Data on locating visible targets:
---+---

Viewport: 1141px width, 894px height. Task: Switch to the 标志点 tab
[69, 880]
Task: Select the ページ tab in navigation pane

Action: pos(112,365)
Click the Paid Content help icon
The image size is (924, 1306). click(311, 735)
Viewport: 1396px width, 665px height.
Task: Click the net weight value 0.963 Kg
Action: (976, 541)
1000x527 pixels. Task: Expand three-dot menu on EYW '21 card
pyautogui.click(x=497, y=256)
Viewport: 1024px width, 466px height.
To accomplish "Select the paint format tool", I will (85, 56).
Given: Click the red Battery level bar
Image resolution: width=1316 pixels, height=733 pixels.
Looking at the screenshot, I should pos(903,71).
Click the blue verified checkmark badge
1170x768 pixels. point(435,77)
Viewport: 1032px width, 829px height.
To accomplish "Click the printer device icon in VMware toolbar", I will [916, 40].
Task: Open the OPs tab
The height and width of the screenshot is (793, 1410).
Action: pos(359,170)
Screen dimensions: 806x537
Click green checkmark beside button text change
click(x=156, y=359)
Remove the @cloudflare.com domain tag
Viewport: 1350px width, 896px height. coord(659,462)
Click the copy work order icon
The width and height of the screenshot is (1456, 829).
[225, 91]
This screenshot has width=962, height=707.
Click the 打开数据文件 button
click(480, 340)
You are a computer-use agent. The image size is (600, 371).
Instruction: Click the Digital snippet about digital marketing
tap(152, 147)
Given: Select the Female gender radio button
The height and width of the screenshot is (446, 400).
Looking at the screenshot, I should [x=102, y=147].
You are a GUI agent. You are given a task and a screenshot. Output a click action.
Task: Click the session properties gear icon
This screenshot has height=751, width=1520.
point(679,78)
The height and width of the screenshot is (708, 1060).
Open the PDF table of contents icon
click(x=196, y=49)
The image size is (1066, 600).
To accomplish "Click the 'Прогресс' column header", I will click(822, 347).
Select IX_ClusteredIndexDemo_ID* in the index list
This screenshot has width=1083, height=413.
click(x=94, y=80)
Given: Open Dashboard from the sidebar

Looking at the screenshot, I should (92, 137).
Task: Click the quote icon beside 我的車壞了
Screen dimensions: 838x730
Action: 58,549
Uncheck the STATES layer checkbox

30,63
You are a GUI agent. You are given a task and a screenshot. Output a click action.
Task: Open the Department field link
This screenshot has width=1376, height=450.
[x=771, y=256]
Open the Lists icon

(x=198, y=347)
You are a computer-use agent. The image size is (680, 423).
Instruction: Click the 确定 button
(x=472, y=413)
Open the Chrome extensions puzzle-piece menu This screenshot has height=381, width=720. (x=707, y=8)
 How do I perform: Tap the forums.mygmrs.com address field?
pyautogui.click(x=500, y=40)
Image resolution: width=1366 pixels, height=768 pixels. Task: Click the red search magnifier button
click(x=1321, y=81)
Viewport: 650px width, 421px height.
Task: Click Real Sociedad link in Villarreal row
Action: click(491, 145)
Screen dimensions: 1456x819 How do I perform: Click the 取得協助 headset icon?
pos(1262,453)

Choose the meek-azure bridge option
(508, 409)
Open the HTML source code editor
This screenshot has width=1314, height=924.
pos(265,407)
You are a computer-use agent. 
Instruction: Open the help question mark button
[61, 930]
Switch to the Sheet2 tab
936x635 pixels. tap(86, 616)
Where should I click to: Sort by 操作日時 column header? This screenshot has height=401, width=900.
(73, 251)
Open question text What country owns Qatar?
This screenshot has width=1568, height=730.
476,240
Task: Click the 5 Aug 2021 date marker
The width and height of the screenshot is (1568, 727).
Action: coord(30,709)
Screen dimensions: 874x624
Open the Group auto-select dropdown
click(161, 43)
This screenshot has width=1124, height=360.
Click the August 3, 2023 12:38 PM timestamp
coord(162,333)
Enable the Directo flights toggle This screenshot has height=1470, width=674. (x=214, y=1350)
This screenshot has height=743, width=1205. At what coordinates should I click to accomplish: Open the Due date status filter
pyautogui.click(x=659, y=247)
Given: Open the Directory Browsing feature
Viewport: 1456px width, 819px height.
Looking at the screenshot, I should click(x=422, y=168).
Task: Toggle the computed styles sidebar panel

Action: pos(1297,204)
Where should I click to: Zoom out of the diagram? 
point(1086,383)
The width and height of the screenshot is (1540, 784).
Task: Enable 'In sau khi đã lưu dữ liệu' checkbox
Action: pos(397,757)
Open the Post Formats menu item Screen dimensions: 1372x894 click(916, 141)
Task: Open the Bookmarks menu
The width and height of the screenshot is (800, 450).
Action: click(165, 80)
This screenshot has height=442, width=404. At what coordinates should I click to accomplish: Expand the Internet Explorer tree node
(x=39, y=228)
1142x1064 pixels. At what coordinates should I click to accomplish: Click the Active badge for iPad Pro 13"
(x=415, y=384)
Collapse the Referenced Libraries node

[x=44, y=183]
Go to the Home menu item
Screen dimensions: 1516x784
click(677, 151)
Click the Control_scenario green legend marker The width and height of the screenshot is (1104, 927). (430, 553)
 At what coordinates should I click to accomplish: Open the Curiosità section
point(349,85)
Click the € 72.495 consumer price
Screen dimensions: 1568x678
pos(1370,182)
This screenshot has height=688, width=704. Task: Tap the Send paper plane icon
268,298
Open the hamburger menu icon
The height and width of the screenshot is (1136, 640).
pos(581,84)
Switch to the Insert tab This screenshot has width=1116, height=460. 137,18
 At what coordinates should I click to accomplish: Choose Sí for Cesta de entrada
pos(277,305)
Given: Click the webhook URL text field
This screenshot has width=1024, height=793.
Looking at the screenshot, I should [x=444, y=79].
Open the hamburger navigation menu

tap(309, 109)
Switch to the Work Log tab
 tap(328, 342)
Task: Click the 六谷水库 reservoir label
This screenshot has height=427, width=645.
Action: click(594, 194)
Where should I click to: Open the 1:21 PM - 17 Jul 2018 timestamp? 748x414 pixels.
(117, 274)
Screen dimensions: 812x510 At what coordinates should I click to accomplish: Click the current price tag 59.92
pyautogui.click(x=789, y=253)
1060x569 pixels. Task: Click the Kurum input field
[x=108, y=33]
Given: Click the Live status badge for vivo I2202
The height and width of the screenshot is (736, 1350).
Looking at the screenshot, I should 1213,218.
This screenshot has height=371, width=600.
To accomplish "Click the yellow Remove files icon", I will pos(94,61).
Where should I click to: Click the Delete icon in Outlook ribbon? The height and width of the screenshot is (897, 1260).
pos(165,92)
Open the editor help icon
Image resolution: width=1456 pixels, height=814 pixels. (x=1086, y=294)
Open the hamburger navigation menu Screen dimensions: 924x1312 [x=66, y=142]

---+---

• Goal:
Copy out the lines of the items exactly as they stand, beginning at the line that contains "This screenshot has height=688, width=704." and stopping after the line that contains "pos(165,92)".

• Solution:
This screenshot has height=688, width=704. Task: Tap the Send paper plane icon
268,298
Open the hamburger menu icon
The height and width of the screenshot is (1136, 640).
pos(581,84)
Switch to the Insert tab This screenshot has width=1116, height=460. 137,18
 At what coordinates should I click to accomplish: Choose Sí for Cesta de entrada
pos(277,305)
Given: Click the webhook URL text field
This screenshot has width=1024, height=793.
Looking at the screenshot, I should [x=444, y=79].
Open the hamburger navigation menu

tap(309, 109)
Switch to the Work Log tab
 tap(328, 342)
Task: Click the 六谷水库 reservoir label
This screenshot has height=427, width=645.
Action: click(594, 194)
Where should I click to: Open the 1:21 PM - 17 Jul 2018 timestamp? 748x414 pixels.
(117, 274)
Screen dimensions: 812x510 At what coordinates should I click to accomplish: Click the current price tag 59.92
pyautogui.click(x=789, y=253)
1060x569 pixels. Task: Click the Kurum input field
[x=108, y=33]
Given: Click the Live status badge for vivo I2202
The height and width of the screenshot is (736, 1350).
Looking at the screenshot, I should 1213,218.
This screenshot has height=371, width=600.
To accomplish "Click the yellow Remove files icon", I will pos(94,61).
Where should I click to: Click the Delete icon in Outlook ribbon? The height and width of the screenshot is (897, 1260).
pos(165,92)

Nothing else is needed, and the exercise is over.